Pick out each line of the entries below that contains the string "height", and copy it out in full.

--- START OF Records supplied ---

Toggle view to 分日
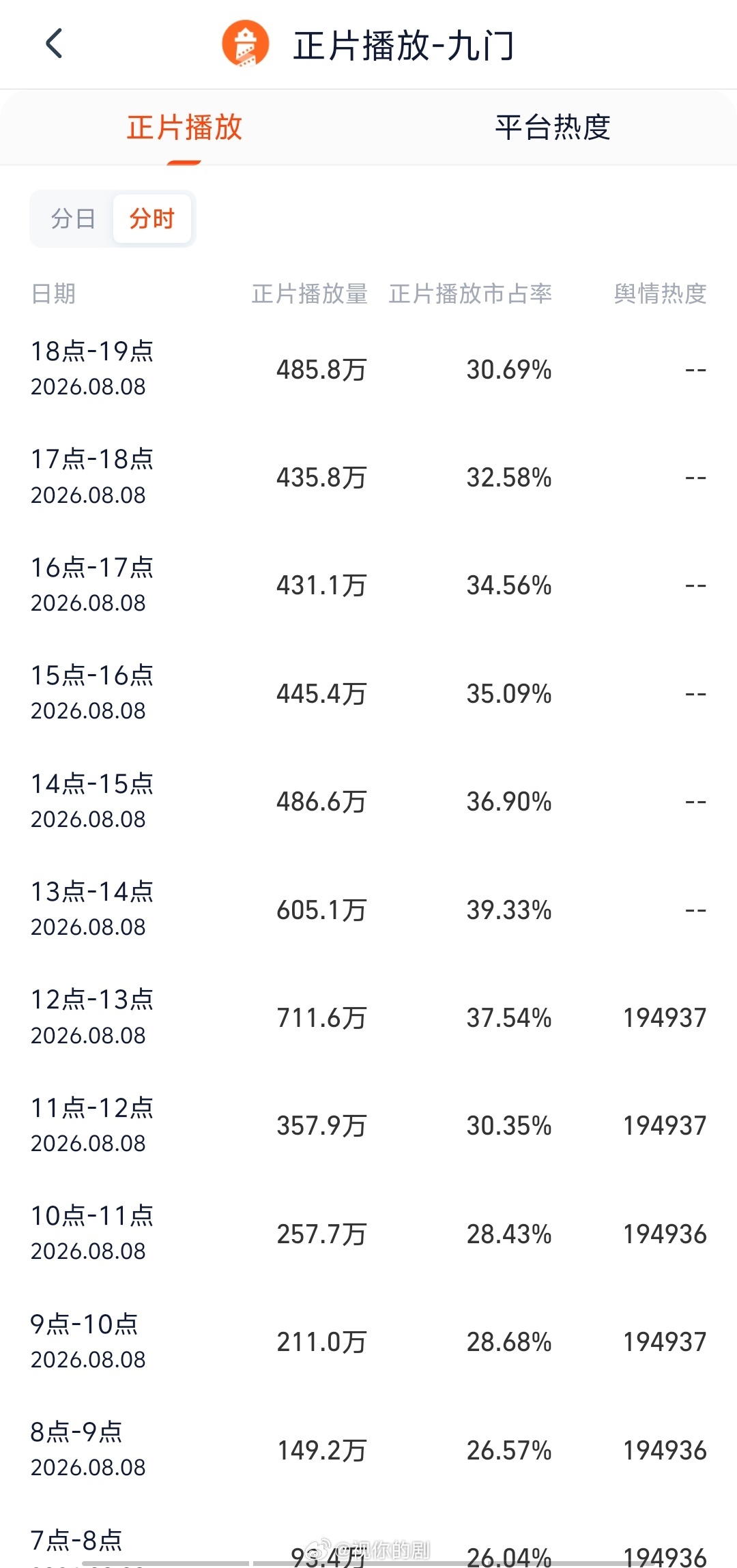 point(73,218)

--- END OF Records supplied ---
--- START OF Records supplied ---

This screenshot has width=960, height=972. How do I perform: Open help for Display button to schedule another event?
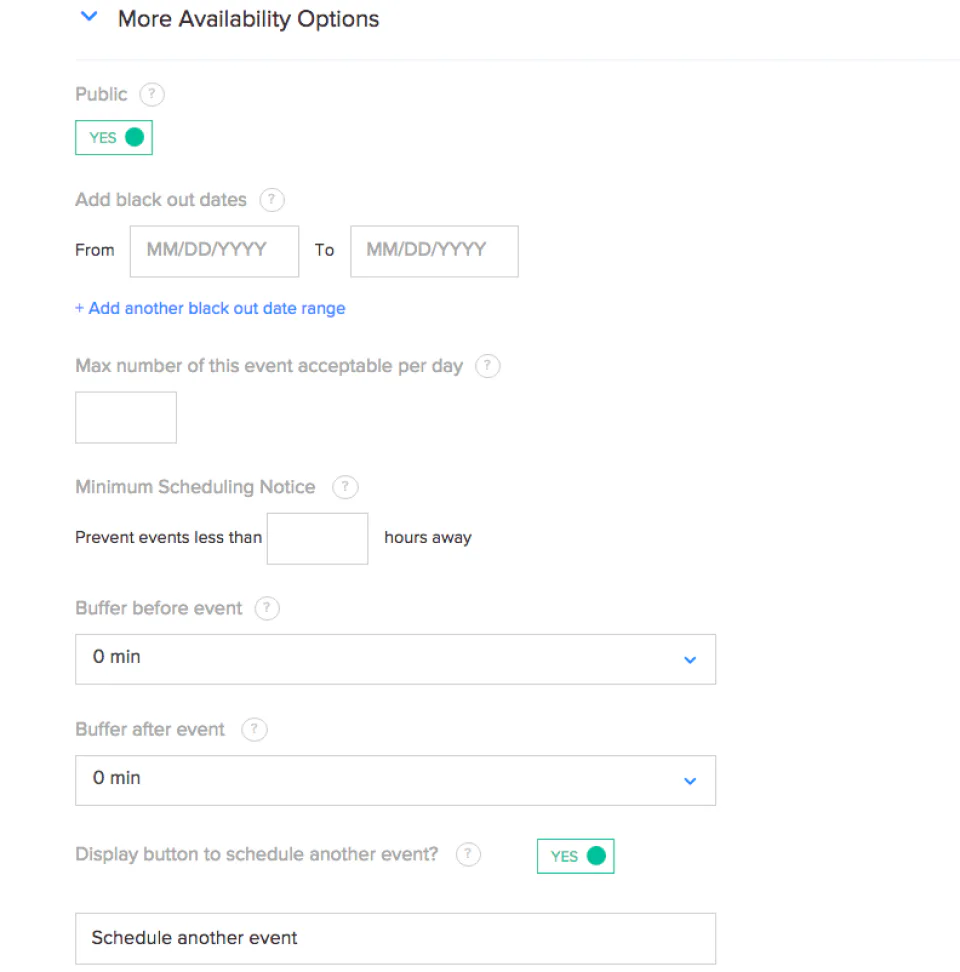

--- END OF Records supplied ---
--- START OF Records supplied ---

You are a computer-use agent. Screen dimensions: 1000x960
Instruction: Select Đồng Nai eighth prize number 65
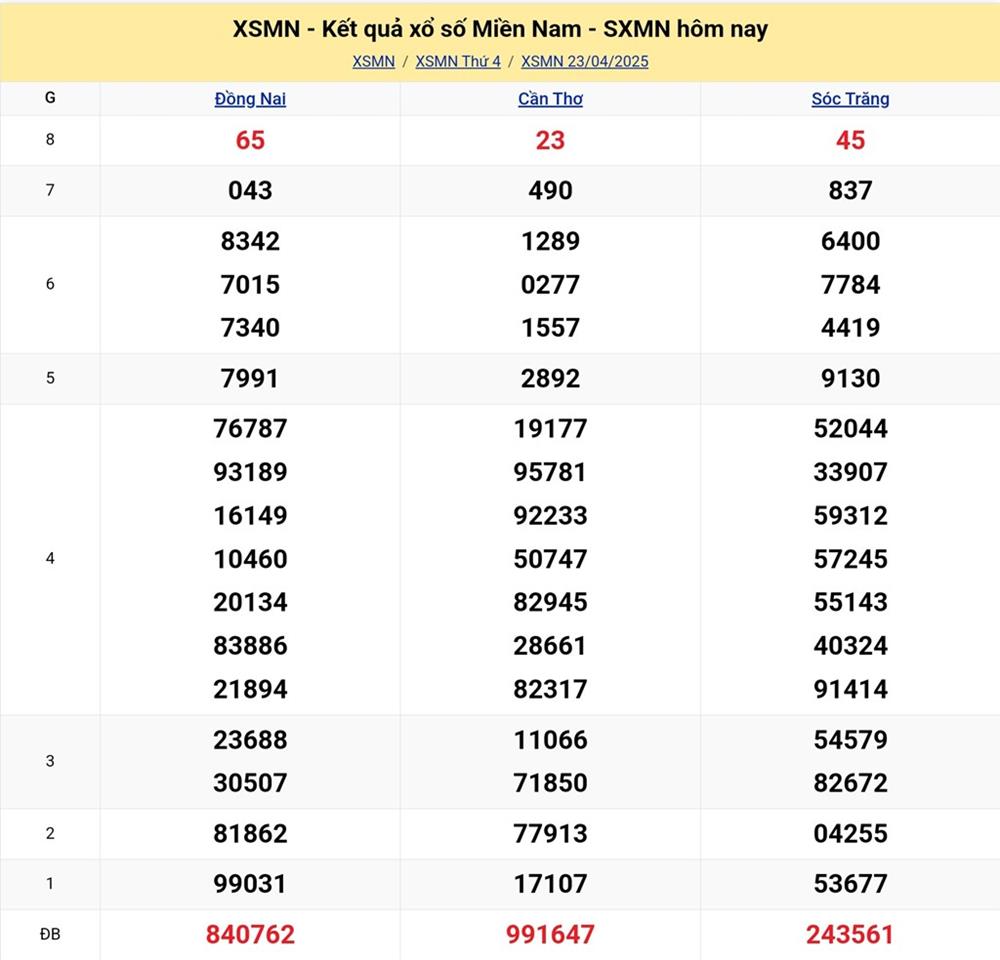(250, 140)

--- END OF Records supplied ---

→ **Answer**
This screenshot has width=960, height=972. How do I perform: Open help for Display button to schedule another event?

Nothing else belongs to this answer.